Count the weighted size of the generalizable population, overall and by groups:

svytotal( ~ one , pof_design )

svyby( ~ one , ~ sex , pof_design , svytotal )

Descriptive Statistics

Calculate the mean (average) of a linear variable, overall and by groups:

svymean( ~ renda_total , pof_design )

svyby( ~ renda_total , ~ sex , pof_design , svymean )

Calculate the distribution of a categorical variable, overall and by groups:

svymean( ~ age_categories , pof_design )

svyby( ~ age_categories , ~ sex , pof_design , svymean )

Calculate the sum of a linear variable, overall and by groups:

svytotal( ~ renda_total , pof_design )

svyby( ~ renda_total , ~ sex , pof_design , svytotal )

Calculate the weighted sum of a categorical variable, overall and by groups:

svytotal( ~ age_categories , pof_design )

svyby( ~ age_categories , ~ sex , pof_design , svytotal )

Calculate the median (50th percentile) of a linear variable, overall and by groups:

svyquantile( ~ renda_total , pof_design , 0.5 )

svyby( 
    ~ renda_total , 
    ~ sex , 
    pof_design , 
    svyquantile , 
    0.5 ,
    ci = TRUE 
)

Estimate a ratio:

svyratio( 
    numerator = ~ renda_total , 
    denominator = ~ anos_estudo , 
    pof_design ,
    na.rm = TRUE
)

Subsetting

Restrict the survey design to credit card holders:

sub_pof_design <- subset( pof_design , v0409 > 0 )

Calculate the mean (average) of this subset:

svymean( ~ renda_total , sub_pof_design )

Measures of Uncertainty

Extract the coefficient, standard error, confidence interval, and coefficient of variation from any descriptive statistics function result, overall and by groups:

this_result <- svymean( ~ renda_total , pof_design )

coef( this_result )
SE( this_result )
confint( this_result )
cv( this_result )

grouped_result <-
    svyby( 
        ~ renda_total , 
        ~ sex , 
        pof_design , 
        svymean 
    )
    
coef( grouped_result )
SE( grouped_result )
confint( grouped_result )
cv( grouped_result )

Calculate the degrees of freedom of any survey design object:

degf( pof_design )

Calculate the complex sample survey-adjusted variance of any statistic:

svyvar( ~ renda_total , pof_design )

Include the complex sample design effect in the result for a specific statistic:

# SRS without replacement
svymean( ~ renda_total , pof_design , deff = TRUE )

# SRS with replacement
svymean( ~ renda_total , pof_design , deff = "replace" )

Compute confidence intervals for proportions using methods that may be more accurate near 0 and 1. See ?svyciprop for alternatives:

svyciprop( ~ urban , pof_design ,
    method = "likelihood" )

Regression Models and Tests of Association

Perform a design-based t-test:

svyttest( renda_total ~ urban , pof_design )

Perform a chi-squared test of association for survey data:

svychisq( 
    ~ urban + age_categories , 
    pof_design 
)

Perform a survey-weighted generalized linear model:

glm_result <- 
    svyglm( 
        renda_total ~ urban + age_categories , 
        pof_design 
    )

summary( glm_result )

Replication Example

This example matches the 2017-2018 person-level food security estimates from Tabela 3:

person_level_food_security <- svymean( ~ food_security , pof_design , na.rm = TRUE )
    
stopifnot(
    all.equal(
        round( coef( person_level_food_security ) , 2 ) , 
        c( 0.59 , 0.27 , 0.09 , 0.05 ) , 
        check.attributes = FALSE 
    )
)

Poverty and Inequality Estimation with convey  

The R convey library estimates measures of income concentration, poverty, inequality, and wellbeing.

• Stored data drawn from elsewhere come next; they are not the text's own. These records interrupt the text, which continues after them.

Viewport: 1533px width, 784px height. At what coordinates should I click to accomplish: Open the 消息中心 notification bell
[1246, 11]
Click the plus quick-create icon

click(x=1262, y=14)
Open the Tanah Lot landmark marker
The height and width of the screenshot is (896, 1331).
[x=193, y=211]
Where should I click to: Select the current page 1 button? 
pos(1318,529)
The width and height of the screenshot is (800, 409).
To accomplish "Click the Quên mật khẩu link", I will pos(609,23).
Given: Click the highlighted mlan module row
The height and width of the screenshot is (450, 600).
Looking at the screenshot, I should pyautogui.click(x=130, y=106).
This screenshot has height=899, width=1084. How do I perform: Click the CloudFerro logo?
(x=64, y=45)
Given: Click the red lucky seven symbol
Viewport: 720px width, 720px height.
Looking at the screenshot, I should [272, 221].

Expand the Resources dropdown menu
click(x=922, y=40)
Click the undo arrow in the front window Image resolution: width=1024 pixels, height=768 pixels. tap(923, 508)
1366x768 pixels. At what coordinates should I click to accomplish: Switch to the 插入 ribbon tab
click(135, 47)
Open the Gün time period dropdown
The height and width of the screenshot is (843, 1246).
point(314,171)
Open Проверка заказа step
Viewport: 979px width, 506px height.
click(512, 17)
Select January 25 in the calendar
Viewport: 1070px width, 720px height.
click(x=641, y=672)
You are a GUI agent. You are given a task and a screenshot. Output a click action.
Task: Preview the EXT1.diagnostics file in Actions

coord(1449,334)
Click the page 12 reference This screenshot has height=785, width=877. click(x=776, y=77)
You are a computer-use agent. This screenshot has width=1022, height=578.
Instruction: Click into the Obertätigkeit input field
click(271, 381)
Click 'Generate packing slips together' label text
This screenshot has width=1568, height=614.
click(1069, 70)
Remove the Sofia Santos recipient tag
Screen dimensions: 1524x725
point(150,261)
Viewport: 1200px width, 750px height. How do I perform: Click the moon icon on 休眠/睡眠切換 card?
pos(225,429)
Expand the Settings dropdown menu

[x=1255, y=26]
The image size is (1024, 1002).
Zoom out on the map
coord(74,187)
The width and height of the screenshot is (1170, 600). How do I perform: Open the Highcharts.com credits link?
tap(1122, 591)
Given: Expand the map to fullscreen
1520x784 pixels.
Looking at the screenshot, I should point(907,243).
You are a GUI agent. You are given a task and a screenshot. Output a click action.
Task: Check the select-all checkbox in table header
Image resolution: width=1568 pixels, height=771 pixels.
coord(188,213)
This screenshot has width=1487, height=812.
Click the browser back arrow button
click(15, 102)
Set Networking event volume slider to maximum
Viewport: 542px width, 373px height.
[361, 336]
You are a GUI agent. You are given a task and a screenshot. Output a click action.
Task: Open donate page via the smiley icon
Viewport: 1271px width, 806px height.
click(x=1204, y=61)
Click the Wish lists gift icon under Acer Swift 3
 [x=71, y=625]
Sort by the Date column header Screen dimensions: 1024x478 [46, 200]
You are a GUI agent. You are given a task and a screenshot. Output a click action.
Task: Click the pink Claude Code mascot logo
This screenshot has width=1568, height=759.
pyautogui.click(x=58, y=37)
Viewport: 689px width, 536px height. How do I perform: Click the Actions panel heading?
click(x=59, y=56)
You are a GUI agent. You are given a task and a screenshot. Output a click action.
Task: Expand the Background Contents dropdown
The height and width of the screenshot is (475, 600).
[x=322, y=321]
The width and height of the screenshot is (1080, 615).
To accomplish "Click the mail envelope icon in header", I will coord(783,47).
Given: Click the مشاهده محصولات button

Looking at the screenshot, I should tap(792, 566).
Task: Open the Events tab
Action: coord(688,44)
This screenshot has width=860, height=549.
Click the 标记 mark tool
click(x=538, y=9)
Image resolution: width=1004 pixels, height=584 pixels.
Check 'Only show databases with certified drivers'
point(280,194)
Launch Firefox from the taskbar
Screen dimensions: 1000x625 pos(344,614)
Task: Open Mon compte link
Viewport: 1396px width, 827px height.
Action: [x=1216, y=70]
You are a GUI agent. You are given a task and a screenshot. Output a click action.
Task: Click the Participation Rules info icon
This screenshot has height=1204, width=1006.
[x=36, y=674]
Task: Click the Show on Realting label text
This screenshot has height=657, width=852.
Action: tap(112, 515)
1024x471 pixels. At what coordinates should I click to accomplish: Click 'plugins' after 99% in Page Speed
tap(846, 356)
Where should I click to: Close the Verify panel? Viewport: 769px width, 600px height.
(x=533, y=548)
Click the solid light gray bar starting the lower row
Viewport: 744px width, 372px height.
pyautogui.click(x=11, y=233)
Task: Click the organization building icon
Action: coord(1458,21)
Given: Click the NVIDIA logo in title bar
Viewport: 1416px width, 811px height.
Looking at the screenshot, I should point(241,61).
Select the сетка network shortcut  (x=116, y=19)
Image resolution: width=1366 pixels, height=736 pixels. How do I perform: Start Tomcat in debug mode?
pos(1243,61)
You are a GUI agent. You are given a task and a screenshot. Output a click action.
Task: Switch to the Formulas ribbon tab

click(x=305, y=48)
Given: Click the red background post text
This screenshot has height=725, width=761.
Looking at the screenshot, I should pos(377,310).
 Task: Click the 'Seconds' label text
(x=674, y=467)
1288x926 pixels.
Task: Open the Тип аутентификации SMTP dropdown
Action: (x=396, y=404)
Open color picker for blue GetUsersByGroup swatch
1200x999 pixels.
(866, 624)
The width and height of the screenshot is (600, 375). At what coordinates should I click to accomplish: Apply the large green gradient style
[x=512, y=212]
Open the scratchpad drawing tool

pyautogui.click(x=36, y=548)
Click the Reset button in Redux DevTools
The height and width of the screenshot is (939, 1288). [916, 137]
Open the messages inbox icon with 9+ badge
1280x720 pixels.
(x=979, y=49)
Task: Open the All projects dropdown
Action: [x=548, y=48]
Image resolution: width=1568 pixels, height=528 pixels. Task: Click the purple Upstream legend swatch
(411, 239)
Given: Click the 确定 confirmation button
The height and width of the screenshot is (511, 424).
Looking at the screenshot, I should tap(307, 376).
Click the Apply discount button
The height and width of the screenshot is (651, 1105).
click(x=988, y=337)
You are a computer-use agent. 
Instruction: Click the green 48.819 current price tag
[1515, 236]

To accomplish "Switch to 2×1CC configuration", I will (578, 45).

This textbook details the available features. As a starting point for POF users, this code calculates the gini coefficient on complex sample survey data:

library(convey)
pof_design <- convey_prep( pof_design )

svygini( ~ renda_total , pof_design , na.rm = TRUE )

Analysis Examples with srvyr  

The R srvyr library calculates summary statistics from survey data, such as the mean, total or quantile using dplyr-like syntax. srvyr allows for the use of many verbs, such as summarize, group_by, and mutate, the convenience of pipe-able functions, the tidyverse style of non-standard evaluation and more consistent return types than the survey package. This vignette details the available features. As a starting point for POF users, this code replicates previously-presented examples:

library(srvyr)
pof_srvyr_design <- as_survey( pof_design )

Calculate the mean (average) of a linear variable, overall and by groups:

pof_srvyr_design %>%
    summarize( mean = survey_mean( renda_total ) )

pof_srvyr_design %>%
    group_by( sex ) %>%
    summarize( mean = survey_mean( renda_total ) )